**WHAT THE TASK ASKS:**
Can you recast the rows from the line with "Open the JD user avatar menu" up to and including the line with "pos(918,16)" as a JSON list of strings, one string per line with blank lines dropped? Leave the picture out of your answer.

==== EXTRACTED INFORMATION ====

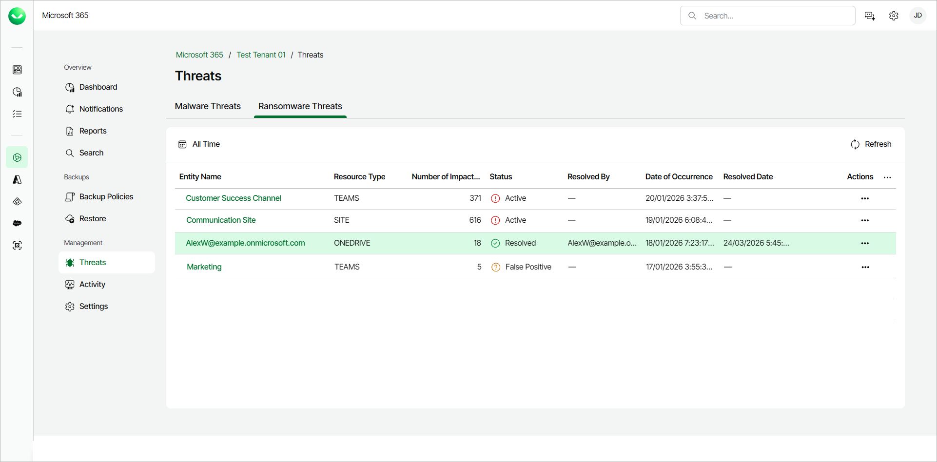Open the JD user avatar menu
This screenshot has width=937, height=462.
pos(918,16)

====
==== EXTRACTED INFORMATION ====

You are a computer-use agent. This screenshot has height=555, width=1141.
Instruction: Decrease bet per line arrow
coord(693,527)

====
==== EXTRACTED INFORMATION ====

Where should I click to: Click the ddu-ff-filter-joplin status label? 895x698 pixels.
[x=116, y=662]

====

**SOLUTION:**
[
  "Open the JD user avatar menu",
  "This screenshot has width=937, height=462.",
  "pos(918,16)"
]